- Origin: Sydney, New South Wales, Australia
- Genres: Alternative rock, power pop, folk, country, bluegrass
- Years active: 1995–2001, 2012–present
- Labels: Half a Cow, Citadel
- Members: Darryl Mather; Mitch Easter; Ken Stringfellow; Jody Stephens; Jon Auer; Dave Smith; Rick Steff;
- Past members: Bill Gibson; Anthony Bautovich; Matt Galvin; Peter Kelly; Spooner Oldham; Jamie Hoover; Jim Dickinson;

= The Orange Humble Band =

Alternative rock band

The Orange Humble Band are an Australian alternative rock band formed in early 1995 by Darryl Mather (ex-member of The Lime Spiders and The Someloves) on guitar. He was joined by Anthony Bautovich (Lonely Hearts), Mitch Easter (an American indie producer-manager) on vocals, and Ken Stringfellow (The Posies) on lead vocals. The group issued two albums, Assorted Creams (1997) and Humblin' (Across America) (2001) before disbanding later that year. They reformed in March 2012 and issued a third album, Depressing Beauty, in May 2015.

==Biography==

The Orange Humble Band's founding mainstay, Darryl Mather (ex-Lime Spiders (1979–82)), had returned to the music scene in 1994, following a three-year absence after the break-up of his previous band, The Someloves (1986–90). He had more than an album's worth of new songs, which he took to his friend, Bill Gibson. Early in 1995 Mather with Gibson on bass guitar formed The Orange Humble Band in Sydney.

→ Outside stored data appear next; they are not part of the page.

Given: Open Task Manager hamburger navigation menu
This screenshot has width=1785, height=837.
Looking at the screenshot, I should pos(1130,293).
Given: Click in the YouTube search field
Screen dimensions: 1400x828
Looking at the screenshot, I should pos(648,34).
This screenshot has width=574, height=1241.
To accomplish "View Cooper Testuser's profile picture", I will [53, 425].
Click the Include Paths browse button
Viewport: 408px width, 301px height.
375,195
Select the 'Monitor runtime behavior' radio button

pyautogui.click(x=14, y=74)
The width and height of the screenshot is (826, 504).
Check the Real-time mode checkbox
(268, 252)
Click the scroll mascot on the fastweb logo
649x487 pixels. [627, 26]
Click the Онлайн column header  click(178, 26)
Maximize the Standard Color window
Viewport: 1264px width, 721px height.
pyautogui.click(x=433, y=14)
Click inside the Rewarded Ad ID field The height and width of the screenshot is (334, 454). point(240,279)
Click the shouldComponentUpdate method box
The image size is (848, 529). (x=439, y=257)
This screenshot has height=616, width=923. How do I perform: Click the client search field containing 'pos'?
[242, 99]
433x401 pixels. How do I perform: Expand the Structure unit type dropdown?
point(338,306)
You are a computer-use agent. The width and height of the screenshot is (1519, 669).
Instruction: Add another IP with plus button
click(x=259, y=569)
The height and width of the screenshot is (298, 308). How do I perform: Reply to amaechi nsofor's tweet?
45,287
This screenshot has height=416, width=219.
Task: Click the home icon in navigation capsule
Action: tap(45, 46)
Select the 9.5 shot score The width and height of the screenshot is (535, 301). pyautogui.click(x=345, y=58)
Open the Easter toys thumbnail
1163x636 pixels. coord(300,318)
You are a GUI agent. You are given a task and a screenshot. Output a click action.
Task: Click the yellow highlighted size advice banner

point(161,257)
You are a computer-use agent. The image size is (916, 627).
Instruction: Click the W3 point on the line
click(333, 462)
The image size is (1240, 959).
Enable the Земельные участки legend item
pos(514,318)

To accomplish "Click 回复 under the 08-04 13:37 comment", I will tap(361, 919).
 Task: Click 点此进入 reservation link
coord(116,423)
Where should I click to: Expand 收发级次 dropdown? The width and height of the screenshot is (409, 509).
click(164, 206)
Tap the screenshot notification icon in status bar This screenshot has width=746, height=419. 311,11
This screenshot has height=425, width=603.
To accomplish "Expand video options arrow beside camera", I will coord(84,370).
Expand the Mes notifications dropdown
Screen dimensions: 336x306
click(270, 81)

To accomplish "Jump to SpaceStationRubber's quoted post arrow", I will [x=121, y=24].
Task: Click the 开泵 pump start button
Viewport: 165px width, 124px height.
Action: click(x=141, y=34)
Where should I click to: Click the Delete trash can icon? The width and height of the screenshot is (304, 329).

Recording of their debut album, Assorted Creams, started at 48 Volts and Charing Cross Studios, Sydney, with Anthony Bautovich (ex-Lonely Hearts) on vocals, Matt Galvin on lead guitar and Peter Kelly on drums. The final recordings took place in Mitch Easter's studios in North Carolina at Brickhenge and Reflection Studios in October 1996. Easter provided vocals, prior to Ken Stringfellow (ex-The Posies) being recruited. Assorted Creams was released in 1997 on the Half a Cow label in Australia, and on 14 July 1998 in the United States. Australian musicologist, Ian McFarlane, described it as "full of chiming guitars and sunshine-drenched 1960s melodies." James Chrispell of AllMusic found it was "a decidedly updated version of good-time music. Song after song comes along with a great melody and some interesting hippie-esque lyrics; here, there, and everywhere, there are hooks, hooks, and more hooks."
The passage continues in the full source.